━━ Text excerpt ━━

On April 14 and April 19, Iran and Israel struck each other’s national territories for the first time. While both countries’ leaderships want to avoid further escalation, risks of an Israel-Iran war have risen while prospects for a peaceful solution to the Israel-Hamas War seem bleak. Protests have broken out in American college campuses and young Democrats may turn against a president who they feel has betrayed them.
Fair Observer Editor-in-Chief Atul Singh spoke with retired CIA operations officer Glenn Carle and distinguished US diplomat Gary Grappo, who retired as the Envoy and Head of Mission of the Office of the Quartet Representative in Jerusalem. Listen to their enlightening discussion at this link.
On April 1, an Israeli airstrike hit the Iranian embassy compound in Damascus, Syria. The action killed seven members of Iran’s Islamic Revolutionary Guard Corps (IRGC), including the most senior Iranian military officer in the region, Brigadier General Mohammad Reza Zahedi. He was the head of the elite IRGC Quds Force, in Lebanon and Syria, and thus the key liaison between Tehran and its Arab militia allies in the region, particularly Hezbollah.
On April 14, Iran retaliated with a large airstrike of 330 missiles and drones targeted across Israel. This marks the first time Iran has directly struck Israeli territory. Israel came into being in 1948 and has faced attacks from its Arab neighbors in the past. In a historic development, the Arab states have stood by Israel while Iran has attacked the Jewish state.
On April 19, Israel responded with a small missile strike in Natanz, which is in Iran’s central Esfahan province. The attack targeted an airbase close to nuclear facilities.
Iran has not retaliated against this latest strike. For the moment things seem to be calm. However, there is no telling whether this latest escalation will be the end of hostilities between the two Middle Eastern powers.
Fair Observer Editor-in-Chief Atul Singh spoke with retired CIA operations officer Glenn Carle and distinguished US diplomat Gary Grappo who retired as the Envoy and Head of Mission of the Office of the Quartet Representative in Jerusalem.
At that time, Tony Blair occupied this position after he left 10 Downing Street. Blair had success in bringing peace to Northern Ireland but his magic did not quite work with Israelis and Palestinians. Relations between the two had deteriorated by then and Blair himself was damaged goods after the 2003 Iraq War.
Carle played a key role in the War on Terror and has a deep understanding of radical Islamist terrorism. Likewise, few experts and analysts know the Middle East as well as Grappo who was also the US Ambassador to Oman. Singh is no expert on the region but has studied it with avid interest, is an astute analyst of geopolitics and an insightful interlocutor.
Iran shows that it can strike Israel if it wants to
Iran struck Israel with 330 drones and missiles. Many were outdated and slow-flying pieces (or even duds). Unsurprisingly, they fell easy prey to Israeli air defenses. International media were quick to report that Israel and its US, British and French allies successfully shot down 99% of the incoming weapons.

━━━

* _Task details_:
Carry on the article on the Iran-Israel strikes, starting right after its final sentence. The data come from a source unrelated to the article on the Iran-Israel strikes.

━━ Data rows ━━

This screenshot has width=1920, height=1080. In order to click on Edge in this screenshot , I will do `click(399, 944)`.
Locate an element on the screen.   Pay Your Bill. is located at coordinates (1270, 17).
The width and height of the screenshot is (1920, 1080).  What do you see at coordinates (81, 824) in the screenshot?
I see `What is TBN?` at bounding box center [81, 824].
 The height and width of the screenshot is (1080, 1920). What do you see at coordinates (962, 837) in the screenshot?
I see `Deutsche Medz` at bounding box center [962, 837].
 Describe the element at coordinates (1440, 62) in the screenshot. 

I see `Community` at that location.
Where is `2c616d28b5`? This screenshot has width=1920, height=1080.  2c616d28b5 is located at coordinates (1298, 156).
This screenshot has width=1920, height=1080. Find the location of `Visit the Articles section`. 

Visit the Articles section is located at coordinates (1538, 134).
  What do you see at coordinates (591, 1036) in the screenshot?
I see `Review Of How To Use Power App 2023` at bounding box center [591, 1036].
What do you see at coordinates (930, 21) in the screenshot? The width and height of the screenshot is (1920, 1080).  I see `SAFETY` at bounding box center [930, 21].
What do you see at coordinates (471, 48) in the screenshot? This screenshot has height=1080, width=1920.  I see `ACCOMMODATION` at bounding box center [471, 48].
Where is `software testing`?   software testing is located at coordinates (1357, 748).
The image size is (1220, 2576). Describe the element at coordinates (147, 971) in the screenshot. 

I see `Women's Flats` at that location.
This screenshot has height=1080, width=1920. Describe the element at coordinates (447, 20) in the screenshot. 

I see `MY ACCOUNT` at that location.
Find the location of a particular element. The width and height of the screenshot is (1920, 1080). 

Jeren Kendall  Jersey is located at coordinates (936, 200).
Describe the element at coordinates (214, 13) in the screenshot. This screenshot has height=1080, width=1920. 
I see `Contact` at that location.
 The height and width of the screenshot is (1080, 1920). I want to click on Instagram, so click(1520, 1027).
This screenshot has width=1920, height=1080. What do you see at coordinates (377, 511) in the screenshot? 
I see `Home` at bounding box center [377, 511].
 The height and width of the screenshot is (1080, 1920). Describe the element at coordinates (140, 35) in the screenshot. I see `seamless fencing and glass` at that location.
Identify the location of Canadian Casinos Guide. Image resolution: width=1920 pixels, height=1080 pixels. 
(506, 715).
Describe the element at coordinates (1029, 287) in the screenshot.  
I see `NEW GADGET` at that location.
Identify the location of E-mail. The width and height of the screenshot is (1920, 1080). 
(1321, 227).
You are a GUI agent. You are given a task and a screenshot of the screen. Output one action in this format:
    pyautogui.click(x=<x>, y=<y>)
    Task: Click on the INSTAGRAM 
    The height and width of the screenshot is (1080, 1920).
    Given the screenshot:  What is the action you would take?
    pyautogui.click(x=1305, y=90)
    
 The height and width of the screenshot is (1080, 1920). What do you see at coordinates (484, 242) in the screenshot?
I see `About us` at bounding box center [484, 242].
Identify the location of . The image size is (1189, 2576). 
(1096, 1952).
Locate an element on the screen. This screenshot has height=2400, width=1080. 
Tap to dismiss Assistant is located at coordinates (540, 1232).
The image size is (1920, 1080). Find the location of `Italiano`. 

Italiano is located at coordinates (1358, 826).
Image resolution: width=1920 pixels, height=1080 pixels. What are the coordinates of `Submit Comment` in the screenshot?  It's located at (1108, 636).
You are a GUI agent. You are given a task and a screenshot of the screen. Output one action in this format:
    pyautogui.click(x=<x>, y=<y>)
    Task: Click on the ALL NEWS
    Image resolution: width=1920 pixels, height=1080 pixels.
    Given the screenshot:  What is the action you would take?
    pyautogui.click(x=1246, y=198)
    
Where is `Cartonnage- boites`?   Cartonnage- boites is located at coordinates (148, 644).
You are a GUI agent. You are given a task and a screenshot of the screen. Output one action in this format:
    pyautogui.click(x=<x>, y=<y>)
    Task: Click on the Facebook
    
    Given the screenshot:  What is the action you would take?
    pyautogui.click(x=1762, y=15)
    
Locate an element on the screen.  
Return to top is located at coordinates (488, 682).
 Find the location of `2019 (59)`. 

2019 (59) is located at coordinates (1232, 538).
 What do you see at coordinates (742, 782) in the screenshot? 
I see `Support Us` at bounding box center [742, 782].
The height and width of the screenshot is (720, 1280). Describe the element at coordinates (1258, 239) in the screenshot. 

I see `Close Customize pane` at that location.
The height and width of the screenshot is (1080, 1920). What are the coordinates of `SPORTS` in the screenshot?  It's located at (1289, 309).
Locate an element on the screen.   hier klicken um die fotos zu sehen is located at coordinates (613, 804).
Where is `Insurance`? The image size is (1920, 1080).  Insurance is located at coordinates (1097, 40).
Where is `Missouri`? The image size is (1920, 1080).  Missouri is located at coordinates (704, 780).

━━━

* _Expected output_:
While technically true, this soundbite misses an important fact. Iran used most of these missiles and drones as decoys. Shooting down these Iranian weapons cost the allies an arm and a leg. More worryingly, Iran struck all the Israeli targets it had identified, signaling its ability to hit any part of Israel anytime. This “swarm attack” tactic may be a harbinger of things to come in modern Middle Eastern warfare.
While Iran achieved tactical success, Israel’s security architecture proved resilient. Its Western allies came to its aid and so did its Arab neighbors. If the Arab states’ tacit support for Israel were not so solid, the situation would be a lot more volatile.
More than two weeks have passed without further incident. For now, the situation seems to be stable. However, Iran and Israel have now crossed a line that they cannot un-cross. What has long been a shadow war or a regional cold war — involving cyberattacks, honey traps, assassinations et al. — has now turned into a hot war. This is the first time that Iranians and Jews have fought one another since ancient times.
Despite the fireworks, there are no reported casualties as yet. Iran had broadcasted its attack days in advance, giving Israel time to prepare. In addition, they targeted military assets, not populated areas. The Iranian attack sought to avenge their honor and signal to Israel that Tehran would strike back in a more aggressive manner going forward.
Encouragingly, all sides have pulled back from all-out war. They have let off some steam, and deft diplomacy behind the scenes has prevented the escalation of conflict in the region as well as saved the global economy from another oil shock.
Still, both sides can make mistakes and random incidents can trigger conflict. No one predicted the assassination of Austrian heir apparent, Archduke Franz Ferdinand, that led to World War I. Likewise, a stray Hezbollah missile striking an Israeli village could spark a war.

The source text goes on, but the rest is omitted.